In case you were battling the heat and rain of Kentucky’s Fancy Farm political festivities — or more appropriately, were enjoying some quality time with your family — you may have missed the RP’s latest column that The Huffington Post touted on its home page all weekend.
Having received positive feedback — and considerable media attention — from his piece two weeks ago,”Debt Ceiling for Dummies,” the RP penned a column to help explain in similarly straight-forward terms the import of Friday night’s decision by S&P to downgrade U.S. credit.
Here’s an excerpt from “Credit Downgrade for Dummies“:
Why should we listen to the credit agencies — aren’t they part of the problem?
There is broad consensus that credit rating agency action — or often times, inaction — was a significant contributor to the 2008 financial collapse. This April, a U.S. Senate investigations panel declared that Moody’s and S&P triggered the financial crisis when they were forced to downgrade their ratings on the very complex and controversial mortgage-backed securities that were at the heart of the collapse that almost brought our entire financial system to its knees.

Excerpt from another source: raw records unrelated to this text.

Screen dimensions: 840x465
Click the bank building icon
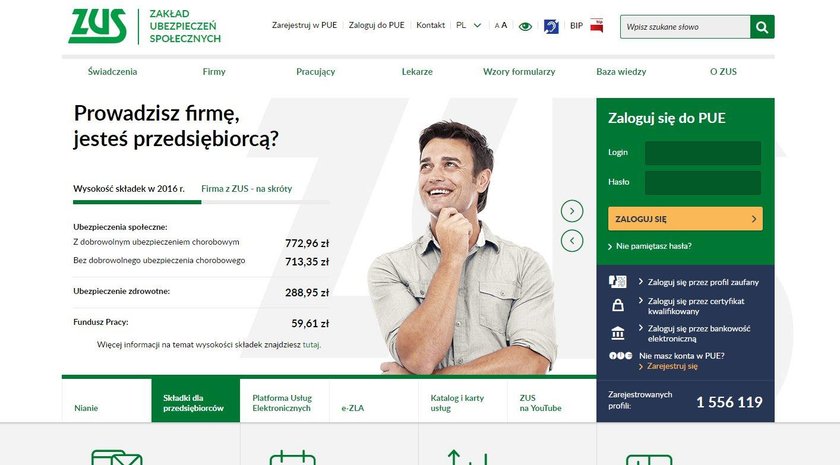tap(618, 333)
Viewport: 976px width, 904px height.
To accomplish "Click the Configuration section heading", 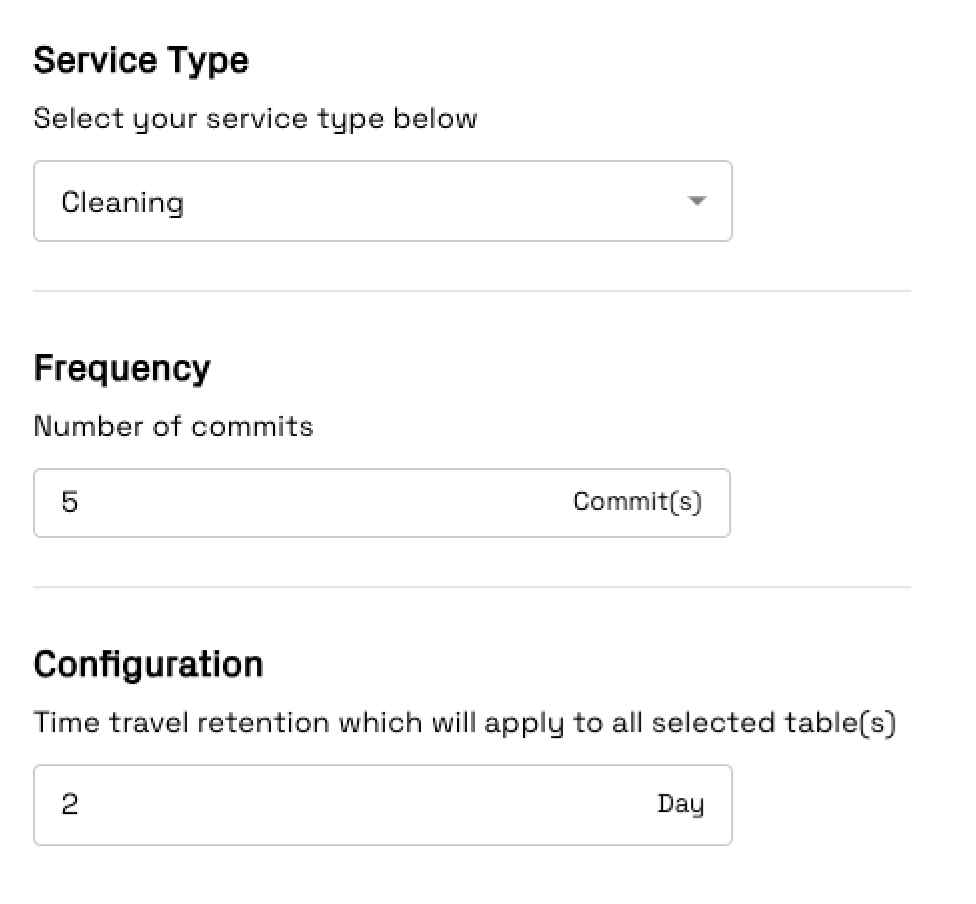I will click(x=149, y=664).
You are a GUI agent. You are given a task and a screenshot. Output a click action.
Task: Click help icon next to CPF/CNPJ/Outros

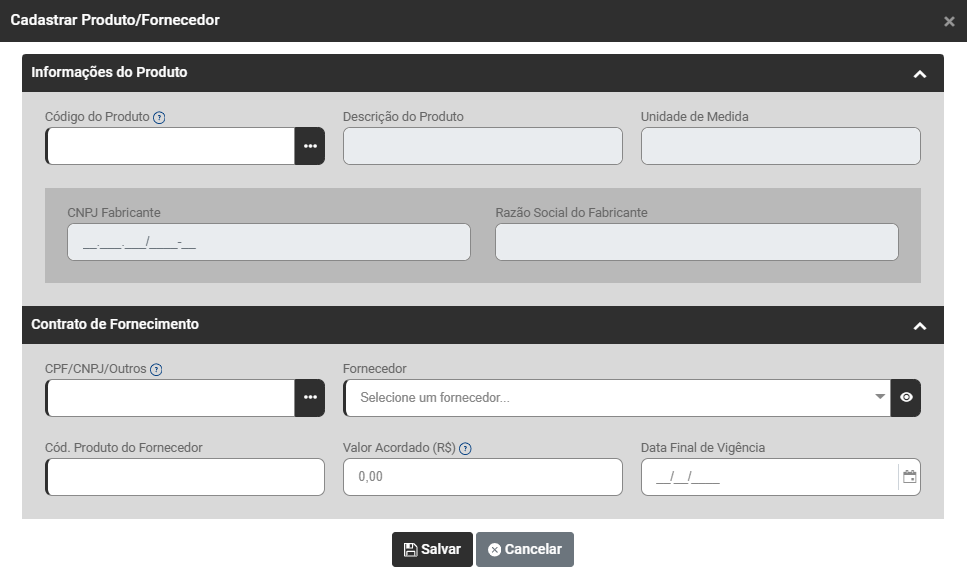coord(156,369)
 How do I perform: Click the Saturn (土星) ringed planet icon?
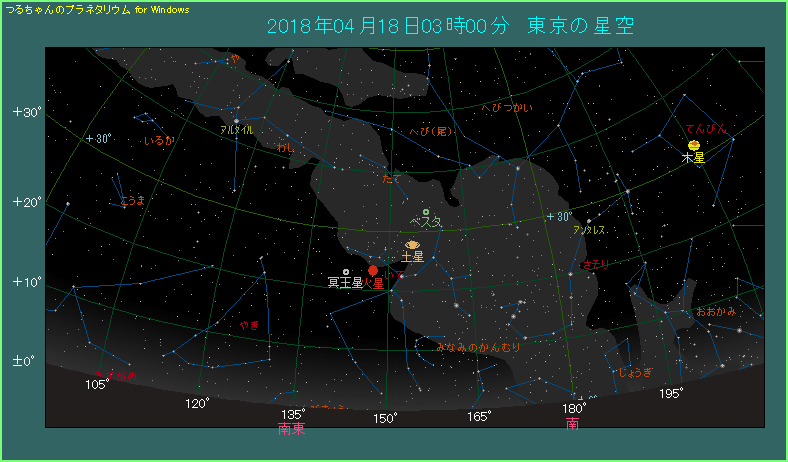pyautogui.click(x=412, y=244)
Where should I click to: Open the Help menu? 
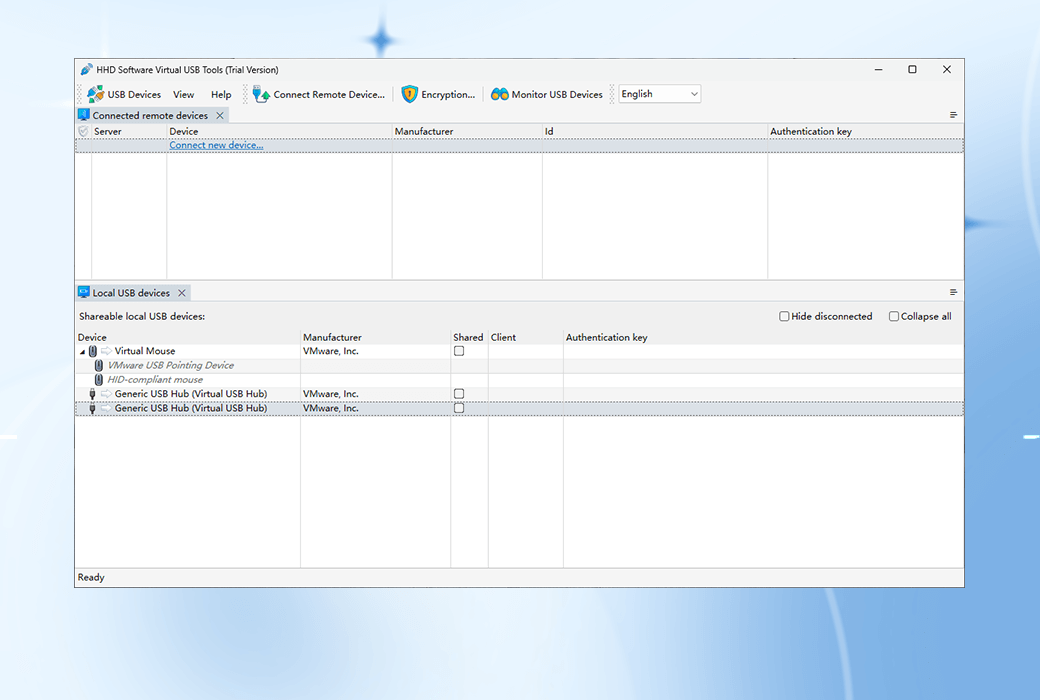(x=220, y=94)
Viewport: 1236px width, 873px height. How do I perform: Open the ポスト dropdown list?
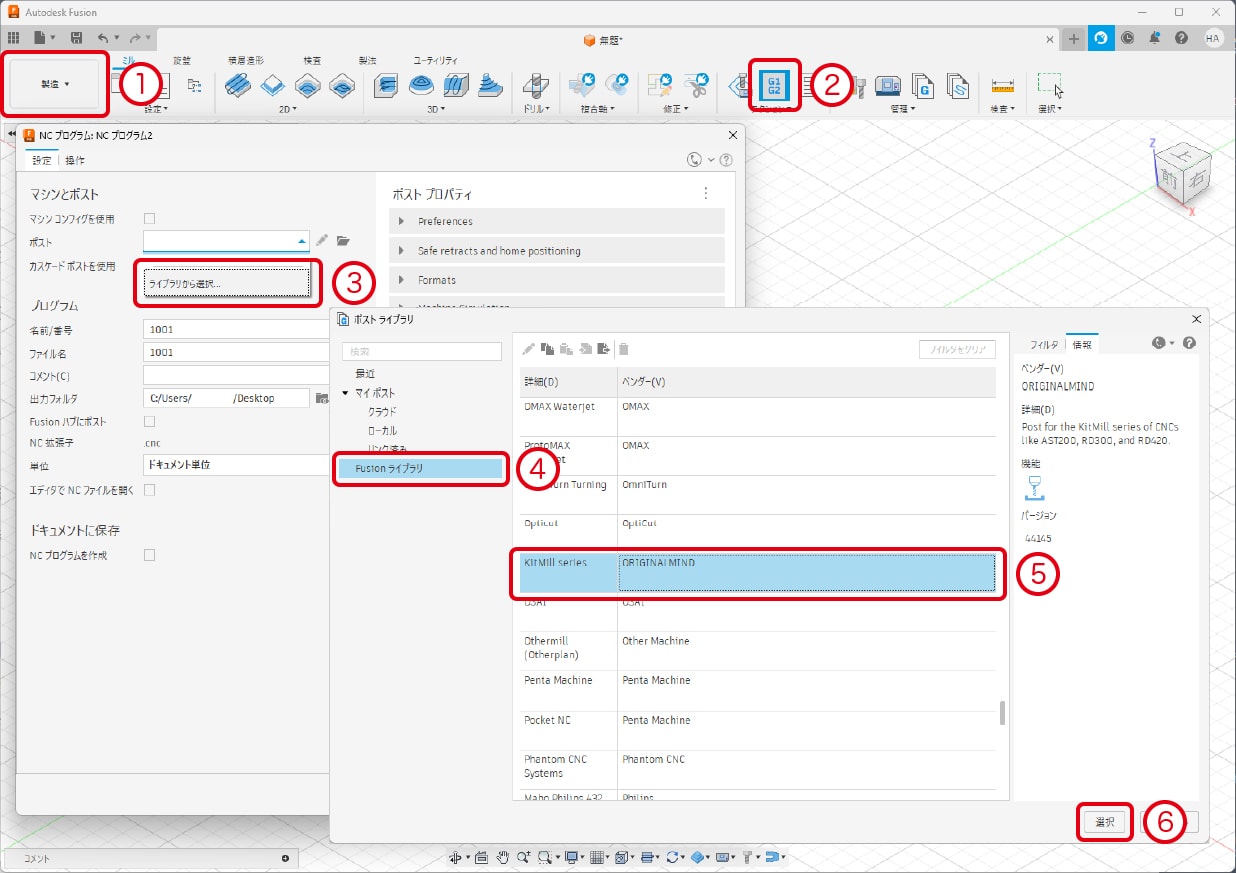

Had the ratings agencies been exercising more diligence, many experts argue, they would have alerted investors of the riskiness of these controversial financial instruments long before they became a problem.
However, while the credit ratings agencies do not enter the discussion with entirely clean hands, their decisions are extraordinary significant. Their role is written into the statutes and regulations that govern the financial system. Think of it this way: Even though progressives may decry the partisanship on the U.S. Supreme Court, and thoroughly detest some of its recent 5-4 decisions, we must abide by them.